One big problem faced by electrodes in rechargeable batteries, as they go through repeated cycles of charging and discharging, is that they must expand and shrink during each cycle – sometimes doubling in volume, and then shrinking back. This can lead to repeated shedding and reformation of its “skin” layer that consumes lithium irreversibly, degrading the battery’s performance over time.
Team of researchers at MIT and Tsinghua University in China has found a novel way around that problem: creating an electrode made of nanoparticles with a solid shell, and a “yolk” inside that can change size again and again without affecting the shell. The innovation could drastically improve cycle life, the team says, and provide a dramatic boost in the battery’s capacity and power.
Researchers at the Massachusetts Institute of Technology and Tsinghua University in Beijing found that the metal could expand and shrink freely by encasing the aluminium inside a shell. The battery has four times the capacity of current lithium-ion batteries and degrades less over time.
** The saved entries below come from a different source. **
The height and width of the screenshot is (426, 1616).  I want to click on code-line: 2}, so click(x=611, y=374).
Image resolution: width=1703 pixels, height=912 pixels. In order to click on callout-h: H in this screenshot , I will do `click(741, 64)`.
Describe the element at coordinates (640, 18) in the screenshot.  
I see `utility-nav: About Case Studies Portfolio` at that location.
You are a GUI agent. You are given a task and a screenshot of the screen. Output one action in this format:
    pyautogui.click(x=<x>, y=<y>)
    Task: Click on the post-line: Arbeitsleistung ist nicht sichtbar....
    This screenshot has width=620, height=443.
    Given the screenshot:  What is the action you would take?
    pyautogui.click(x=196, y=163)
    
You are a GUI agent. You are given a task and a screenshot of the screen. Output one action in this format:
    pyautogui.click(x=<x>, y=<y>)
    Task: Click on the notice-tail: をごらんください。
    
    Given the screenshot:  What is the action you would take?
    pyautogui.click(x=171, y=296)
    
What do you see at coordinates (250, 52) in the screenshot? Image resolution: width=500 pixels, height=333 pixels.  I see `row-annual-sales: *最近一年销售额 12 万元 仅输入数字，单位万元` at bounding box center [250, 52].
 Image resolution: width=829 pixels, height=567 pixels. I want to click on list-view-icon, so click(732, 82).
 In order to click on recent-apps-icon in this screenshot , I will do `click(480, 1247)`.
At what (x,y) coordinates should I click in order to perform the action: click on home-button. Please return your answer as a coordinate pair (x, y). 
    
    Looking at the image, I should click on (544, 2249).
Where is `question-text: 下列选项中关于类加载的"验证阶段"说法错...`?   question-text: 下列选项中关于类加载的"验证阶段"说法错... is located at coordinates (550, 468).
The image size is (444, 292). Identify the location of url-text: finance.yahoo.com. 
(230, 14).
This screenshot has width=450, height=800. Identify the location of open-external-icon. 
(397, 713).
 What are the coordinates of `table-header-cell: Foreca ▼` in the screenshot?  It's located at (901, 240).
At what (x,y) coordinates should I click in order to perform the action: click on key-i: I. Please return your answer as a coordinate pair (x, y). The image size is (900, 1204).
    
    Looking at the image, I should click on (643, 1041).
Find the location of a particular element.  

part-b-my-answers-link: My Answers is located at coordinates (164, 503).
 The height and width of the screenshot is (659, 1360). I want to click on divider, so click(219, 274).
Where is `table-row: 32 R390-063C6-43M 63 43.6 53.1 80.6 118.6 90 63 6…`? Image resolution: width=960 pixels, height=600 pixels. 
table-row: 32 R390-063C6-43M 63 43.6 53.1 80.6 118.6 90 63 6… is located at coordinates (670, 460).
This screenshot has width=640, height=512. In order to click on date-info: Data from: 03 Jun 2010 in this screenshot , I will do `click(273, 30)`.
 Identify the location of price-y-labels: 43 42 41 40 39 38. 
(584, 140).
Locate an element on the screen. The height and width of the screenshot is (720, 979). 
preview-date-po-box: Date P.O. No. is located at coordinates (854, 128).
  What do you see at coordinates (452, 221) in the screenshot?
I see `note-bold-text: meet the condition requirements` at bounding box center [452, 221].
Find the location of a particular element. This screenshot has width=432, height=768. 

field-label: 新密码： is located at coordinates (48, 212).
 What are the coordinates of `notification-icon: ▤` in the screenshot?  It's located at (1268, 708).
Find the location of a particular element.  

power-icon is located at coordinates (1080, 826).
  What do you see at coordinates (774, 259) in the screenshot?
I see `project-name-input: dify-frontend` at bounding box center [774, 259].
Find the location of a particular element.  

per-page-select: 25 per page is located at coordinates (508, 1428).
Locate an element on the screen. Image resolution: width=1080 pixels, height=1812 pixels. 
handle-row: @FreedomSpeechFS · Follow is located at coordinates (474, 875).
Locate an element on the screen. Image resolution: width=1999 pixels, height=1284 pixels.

It uses nanoparticles with a shell of titanium dioxide wrapped around aluminium, which acts as the battery’s negative electrode.
The research overcomes previous problems experienced using aluminium in rechargeable lithium-ion batteries. The result is an electrode that gives more than three times the capacity of graphite (1.2 Ah/g) at a normal charging rate, Li says. At very fast charging rates (six minutes to full charge), the capacity is still 0.66 Ah/g after 500 cycles. The materials are inexpensive, and the manufacturing method could be simple and easily scalable, MIT professor Ju Li says.
The study was published in the journal Nature Communications. The research team included Sa Li, Yu Cheng Zhao, and Chang An Wang of Tsinghua University in Beijing and Junjie Niu, Kangpyo So, and Chao Wang of MIT. The work was supported by the National Science Foundation and the National Natural Science Foundation of China.